Was sagen die Gerichte:
Schild
Ein Autofahrer baute einen Unfall, weil er ein Stoppschild übersehen hatte. Die Versicherung zahlte den Schaden, forderte aber einen Ausgleich von der Stadt. Der 72-Jährige habe das Schild gar nicht sehen können, da Äste eines Baumes und Blätter einer Hecke davor hingen. Der Mann habe die Strecke gekannt und zudem die Haltelinie auf der Straße sehen können, hielten die Richter dagegen.

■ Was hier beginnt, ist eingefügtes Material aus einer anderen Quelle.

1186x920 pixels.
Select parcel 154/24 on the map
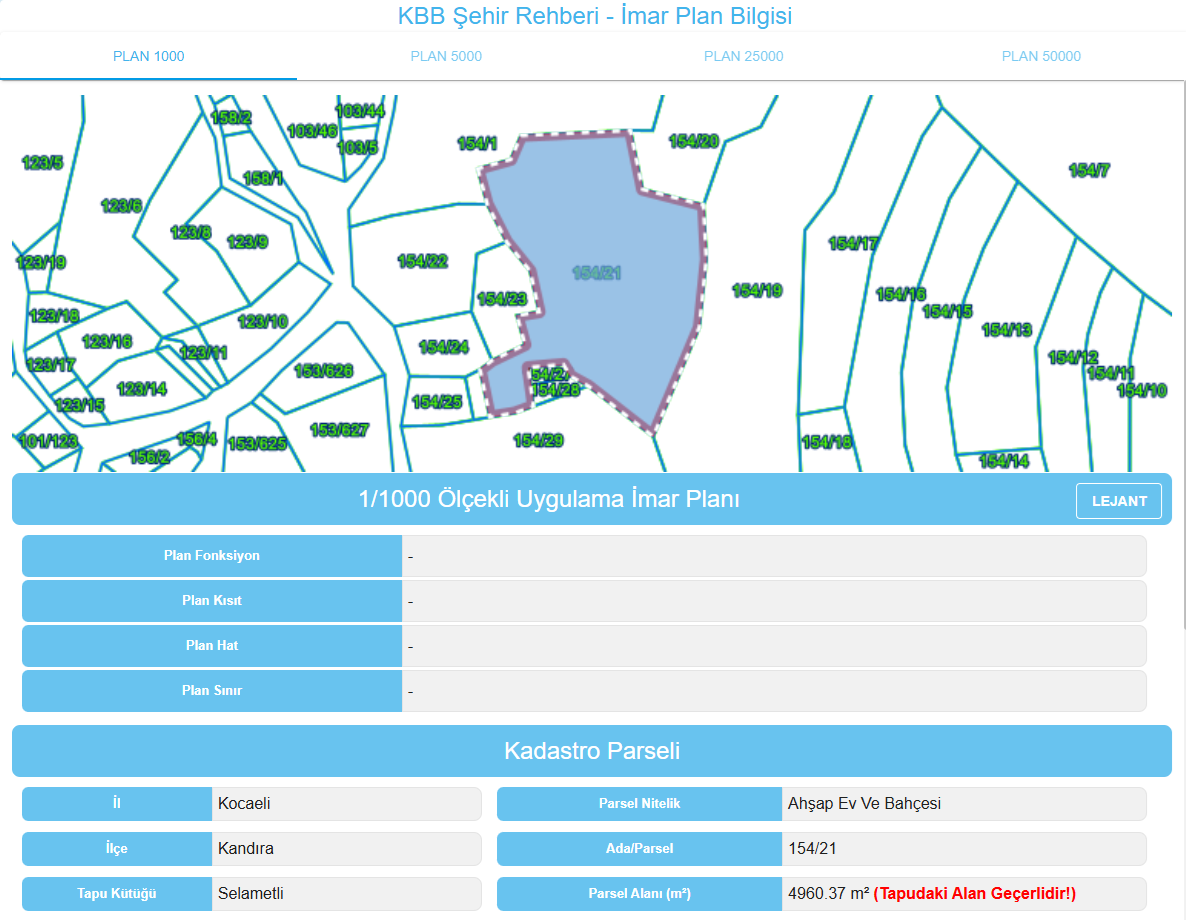click(x=443, y=347)
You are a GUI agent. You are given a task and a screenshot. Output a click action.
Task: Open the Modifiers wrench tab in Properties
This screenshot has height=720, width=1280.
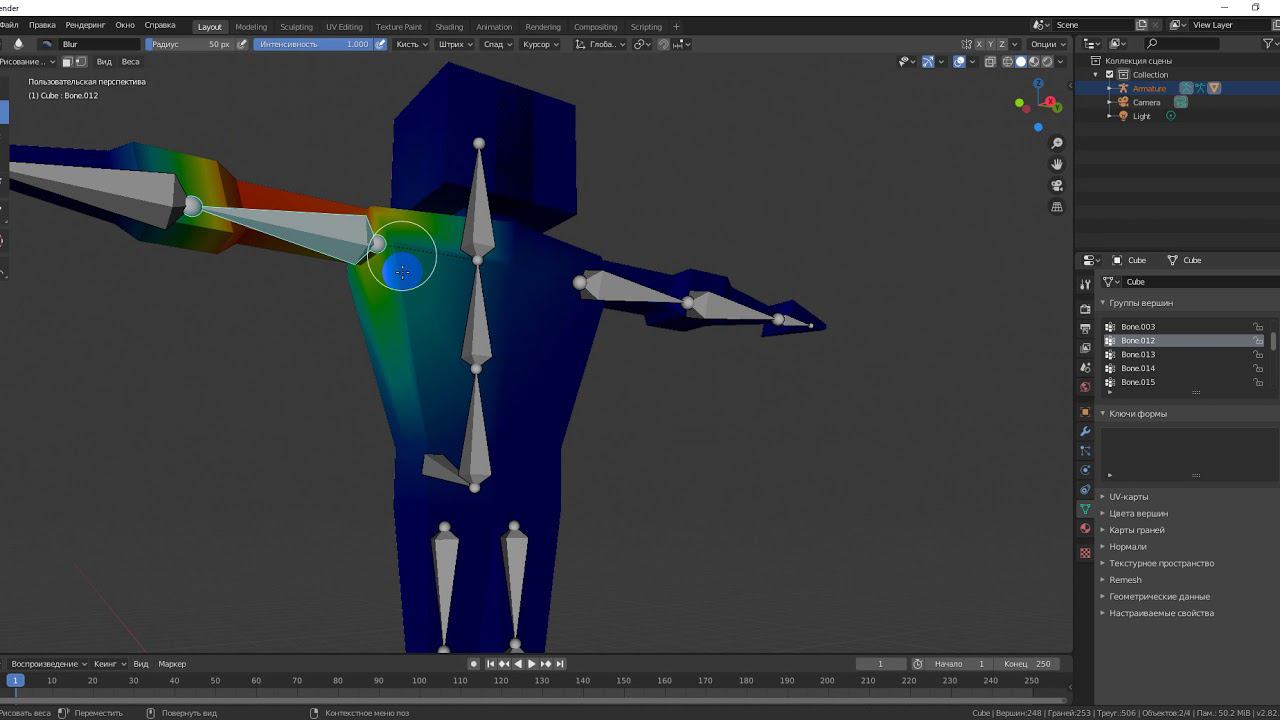[1085, 431]
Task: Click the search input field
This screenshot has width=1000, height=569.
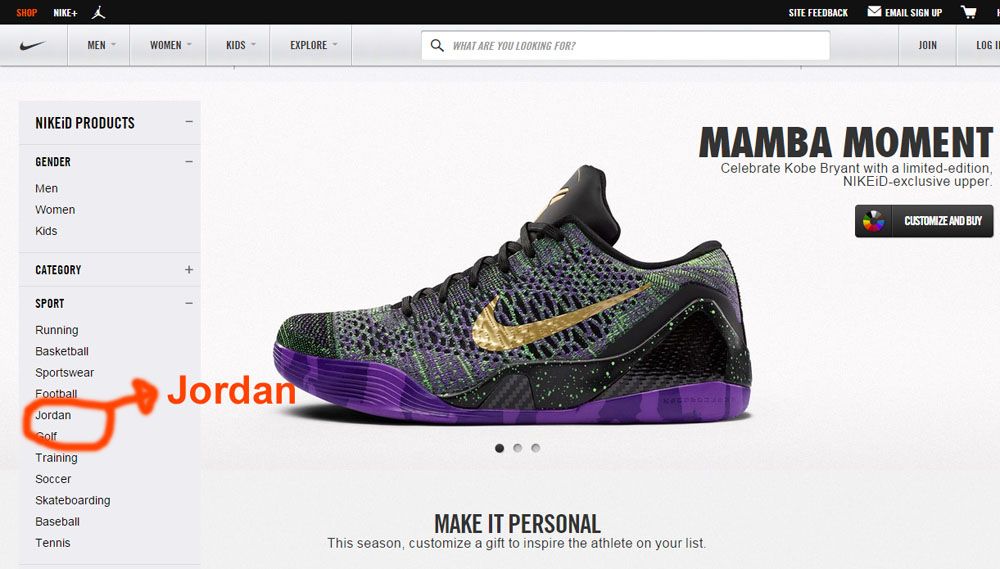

Die Stadt sei aus der Pflicht (Oberlandesgericht Koblenz, 12 U 314/05).
Chaos
Verkehrsplaner änderten die Vorfahrtsregeln. Auch auf der Hauptstraße sollte künftig "rechts vor links" gelten. Das Problem: Die Vorfahrtsschilder standen noch, als die "Vorfahrt-gewähren"-Schilder in den Seitenstraßen bereits weg waren. Wegen der widersprüchlichen Regeln kam es zu einem Unfall. Den Schaden von 2 500 Euro musste die Gemeinde zahlen. Die Beschilderung sei falsch gewesen, die in die Irre geführten Unfallopfer treffe keine Schuld (Landgericht Osnabrück, 5 O 1785/06).
Gasse
Pech hatte eine Fußgängerin, die nachts auf einer unbeleuchteten Dorfstraße stolperte und sich ein Bein brach. Gemeinden seien nicht verpflichtet, alle Gassen und Nebenstraßen zu beleuchten, sagten die Richter. Da der Frau der schlechte Zustand der Straße bekannt war, hätte sie eben besser aufpassen und notfalls eine Taschenlampe mitnehmen müssen (Landgericht Bonn, 1 O 175/06).
Kirche
Ein vom Sturm entwurzelter städtischer Kastanienbaum fiel auf das Gotteshaus nebenan. Den Schaden von 15 600 Euro bekam die Kirche nicht vom Kämmerer ersetzt. Zwar müssten Kommunen Bäume mit Wurzelfäule entfernen. Dieser Baum sei jedoch vorschriftsgemäß untersucht worden. Die Mitarbeiter hätten die braunen Blätter als Folge von Mottenbefall und nicht von Wurzelfäule gedeutet. Der Fehler sei verzeihlich, da die Symptome ähnlich seien (Landgericht Osnabrück, 5 O 1112/06).